Find the line containing "The width and height of the screenshot is (750, 581)." in the material below, then please transcribe it and each line after it exactly, without the pictures.
----
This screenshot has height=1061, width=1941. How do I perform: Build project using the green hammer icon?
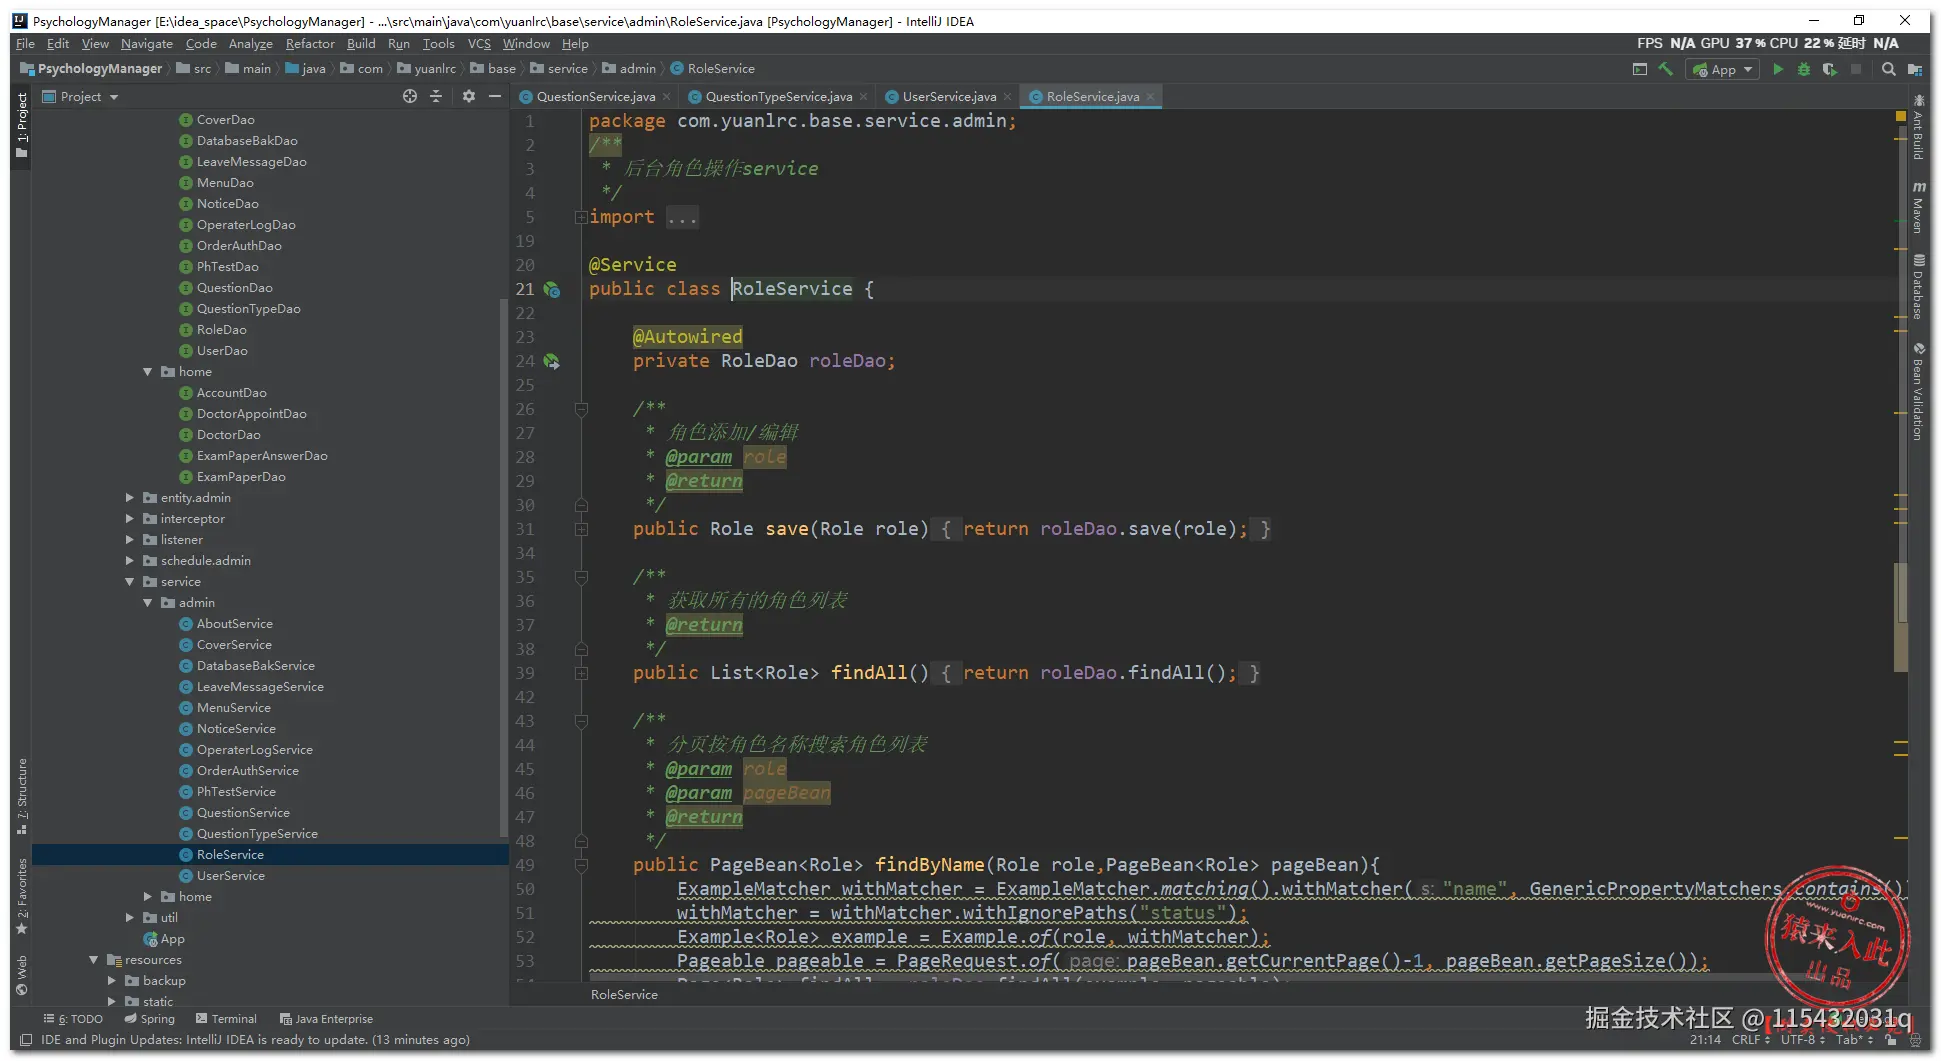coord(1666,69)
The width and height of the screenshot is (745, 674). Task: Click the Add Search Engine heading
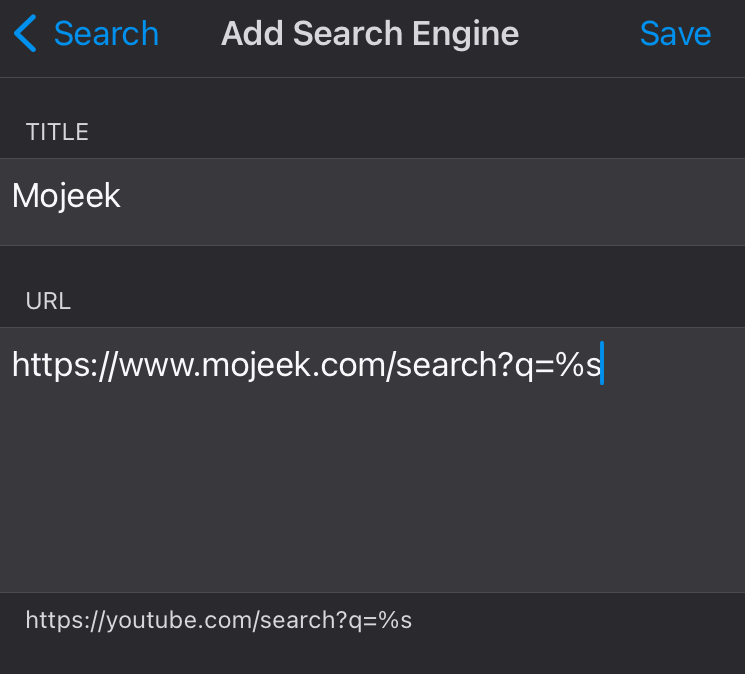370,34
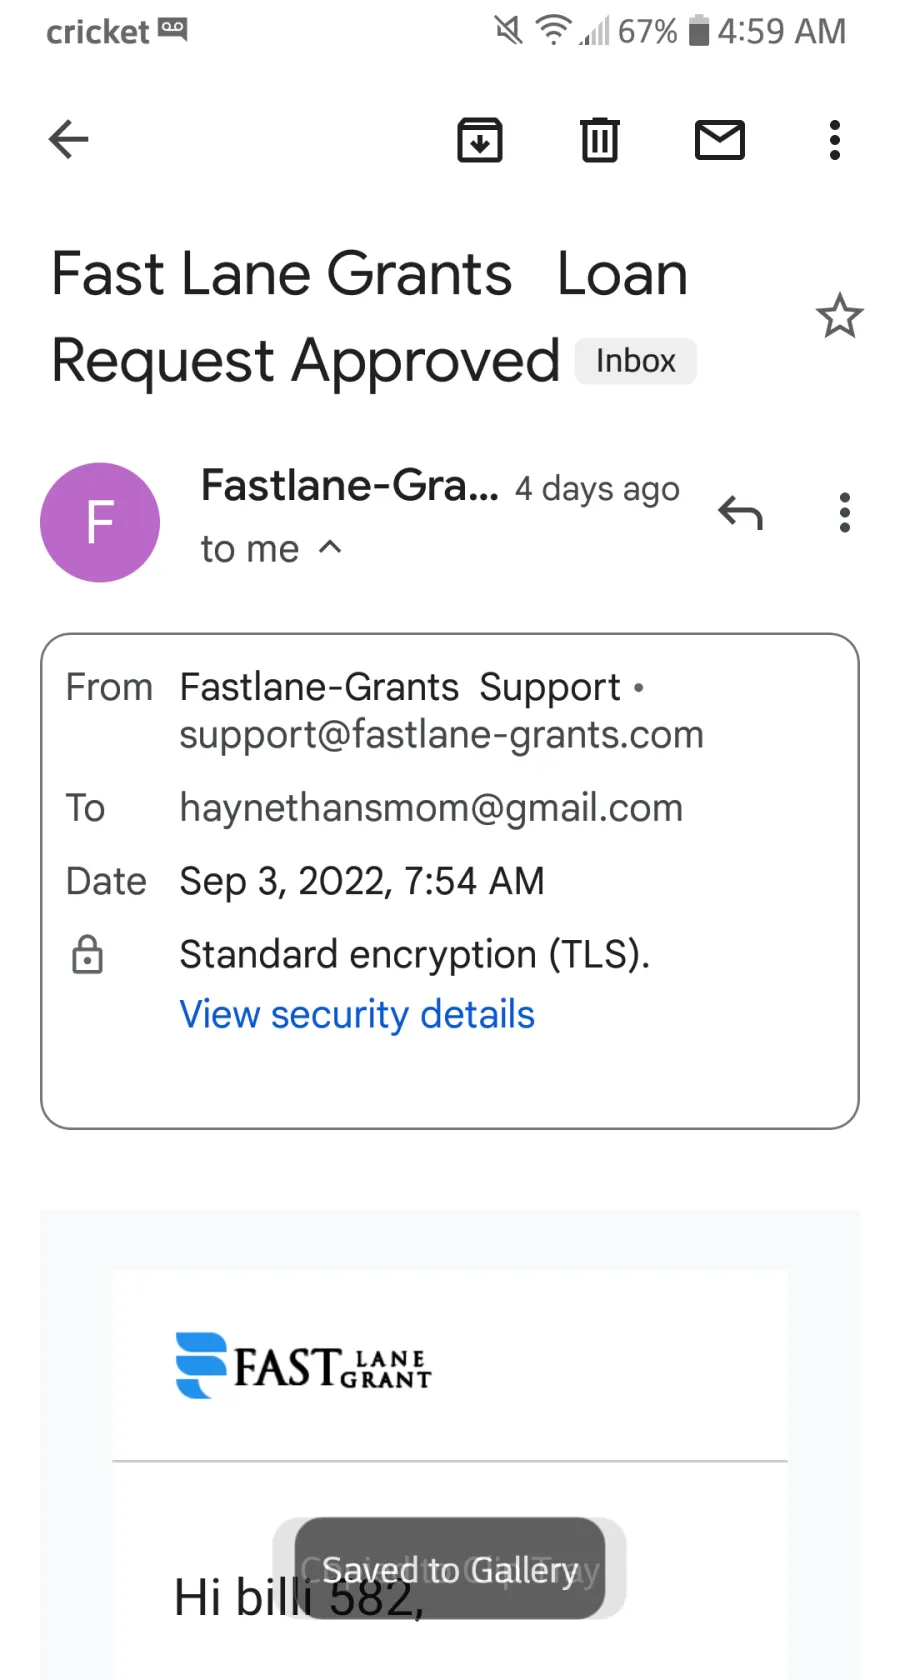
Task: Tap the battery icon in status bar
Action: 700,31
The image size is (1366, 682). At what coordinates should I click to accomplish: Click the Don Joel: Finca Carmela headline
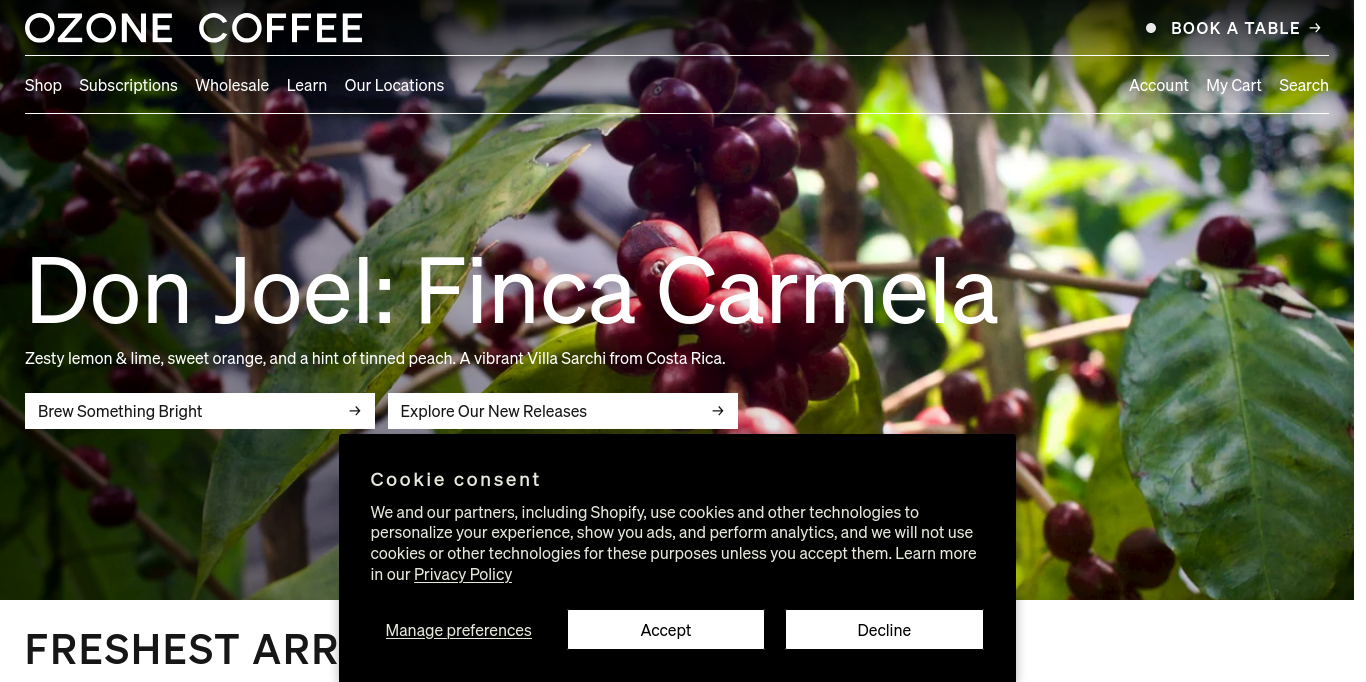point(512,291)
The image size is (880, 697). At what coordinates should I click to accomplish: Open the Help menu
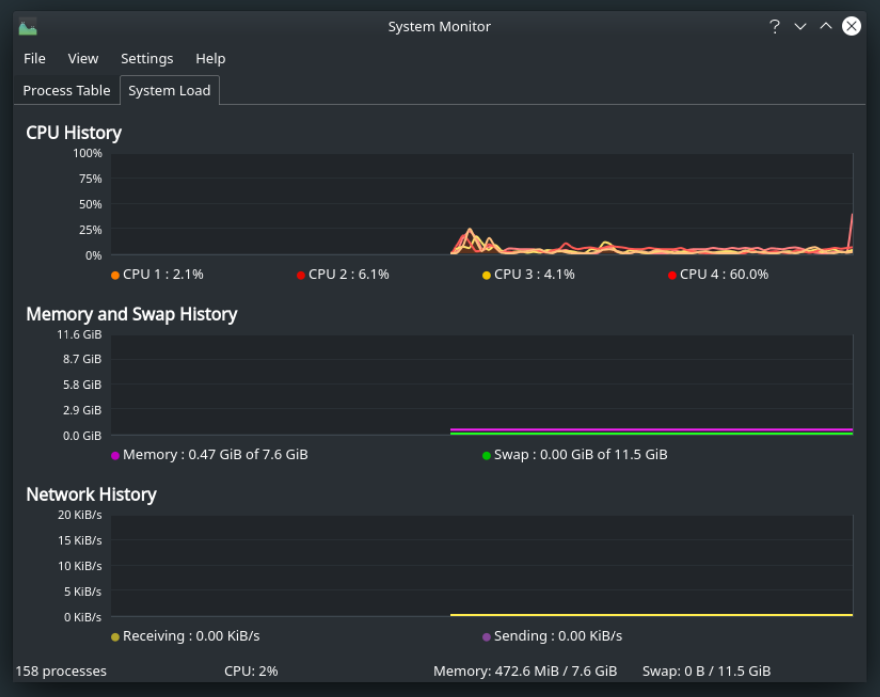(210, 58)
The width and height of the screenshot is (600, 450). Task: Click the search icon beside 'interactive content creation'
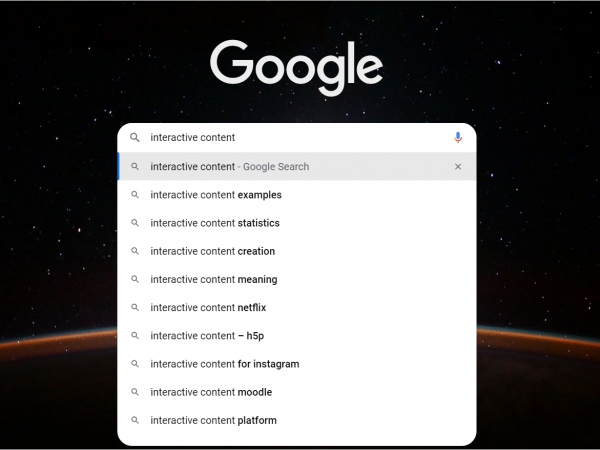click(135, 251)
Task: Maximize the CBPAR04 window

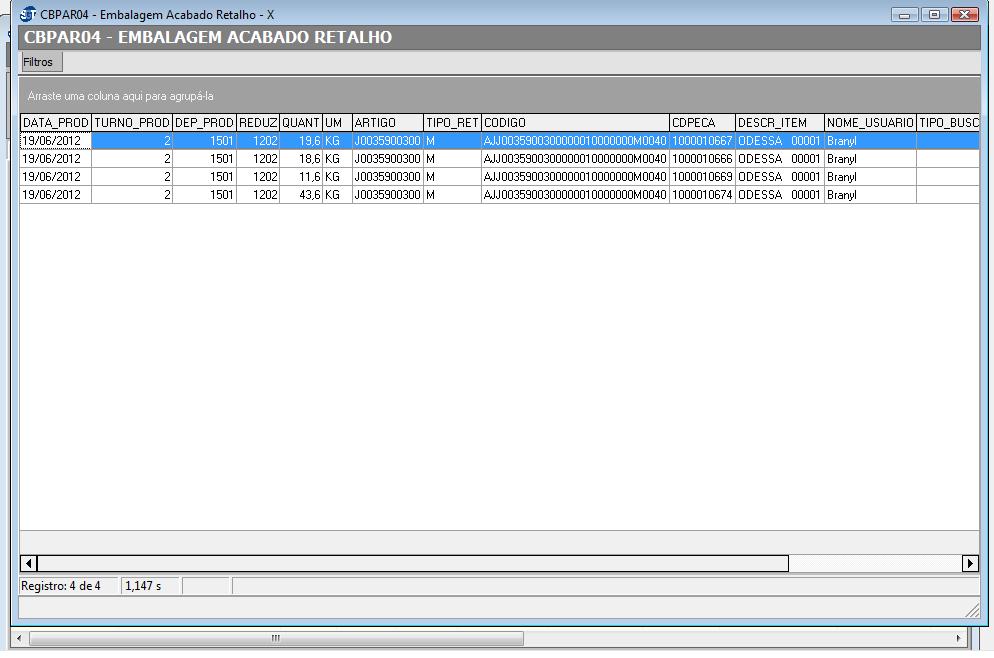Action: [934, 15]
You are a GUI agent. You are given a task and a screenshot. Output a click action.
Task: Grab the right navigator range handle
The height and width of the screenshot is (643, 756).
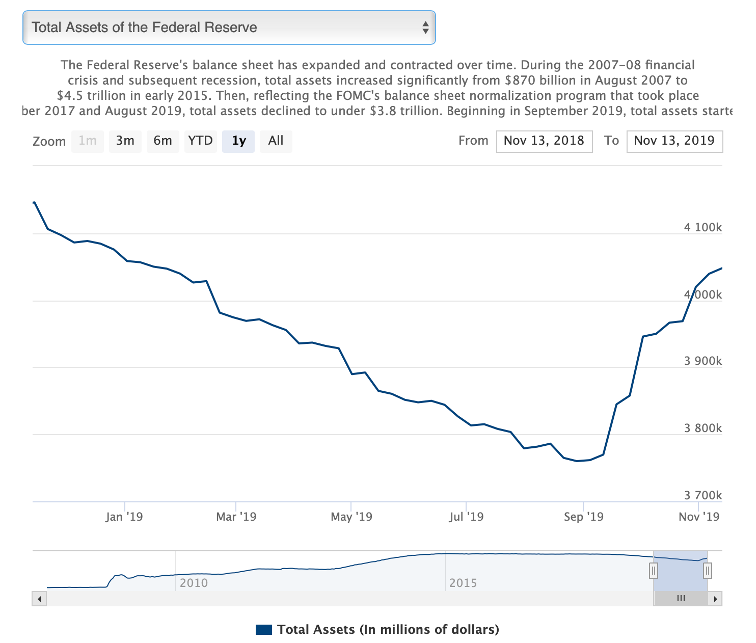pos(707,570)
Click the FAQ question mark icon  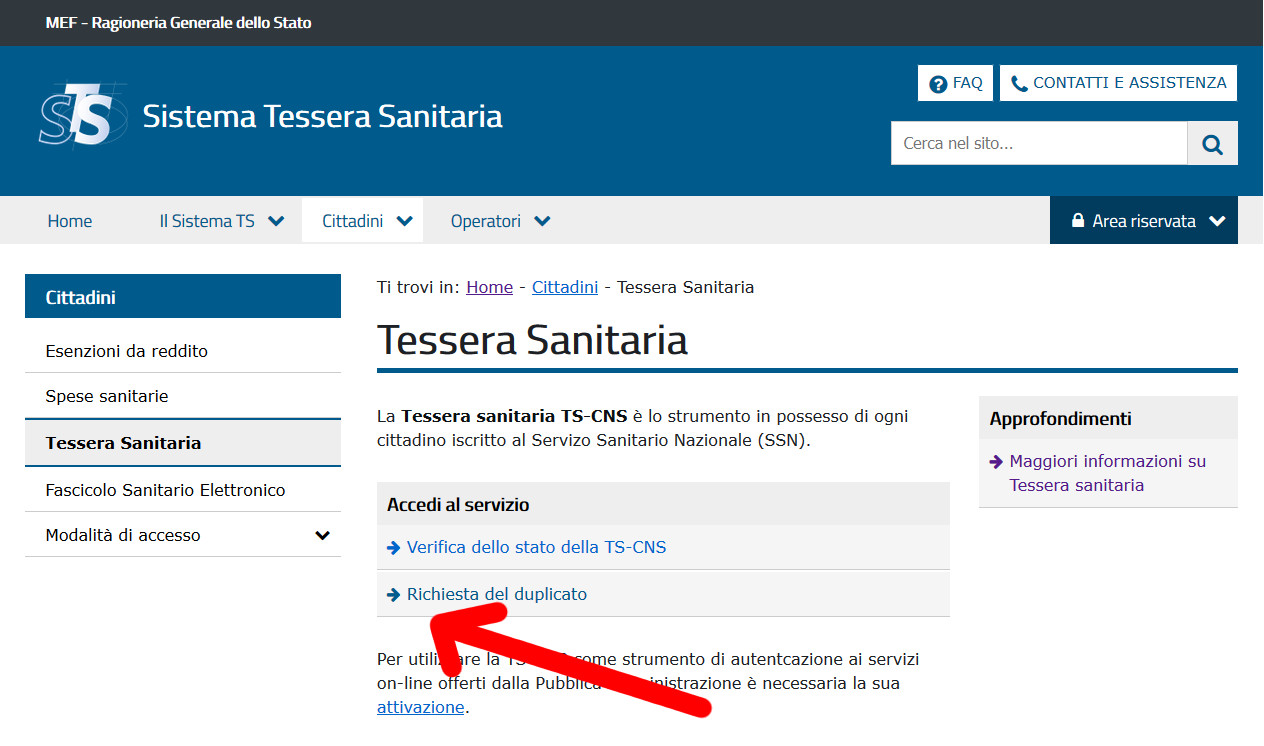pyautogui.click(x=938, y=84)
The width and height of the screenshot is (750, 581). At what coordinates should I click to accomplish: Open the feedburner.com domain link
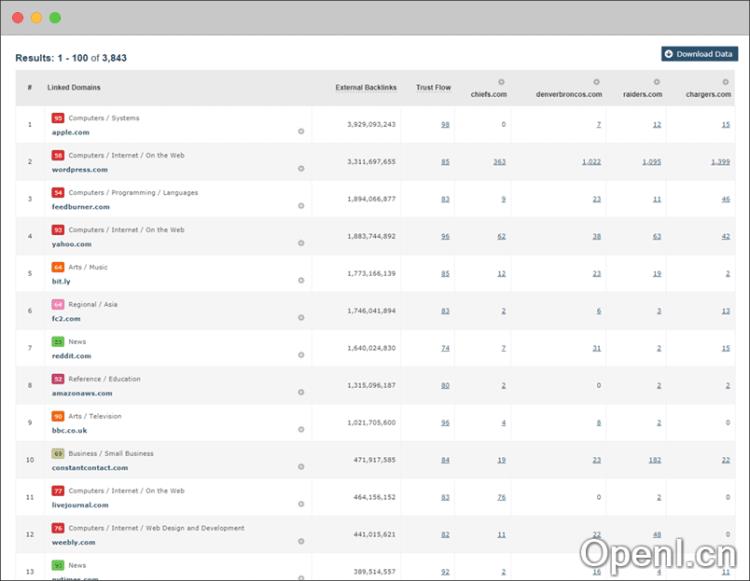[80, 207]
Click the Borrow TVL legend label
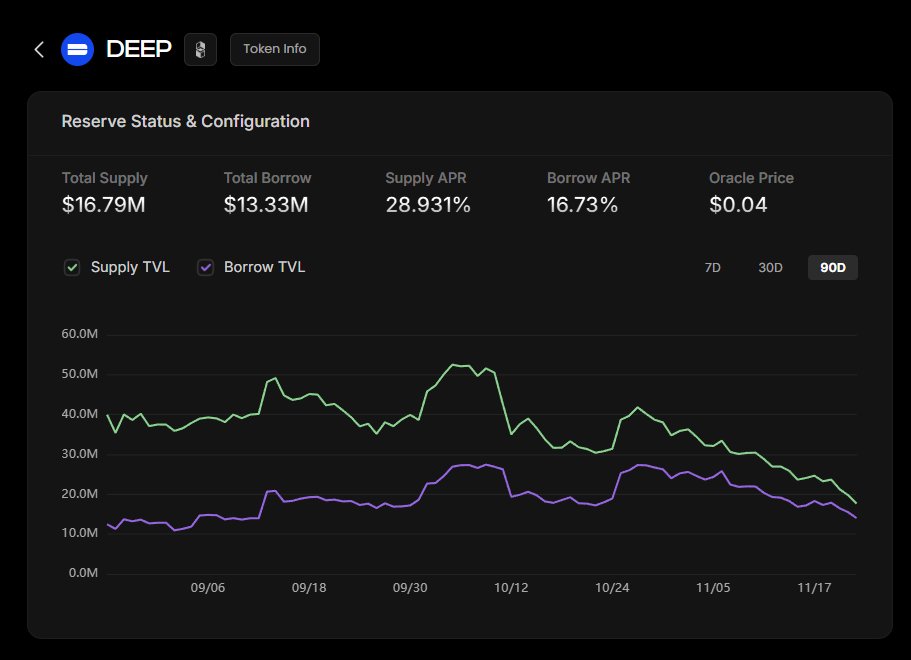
----
*RESPONSE*.
The width and height of the screenshot is (750, 581). At what coordinates should I click to accomplish: Open the feedburner.com domain link
[80, 207]
Click the Borrow TVL legend label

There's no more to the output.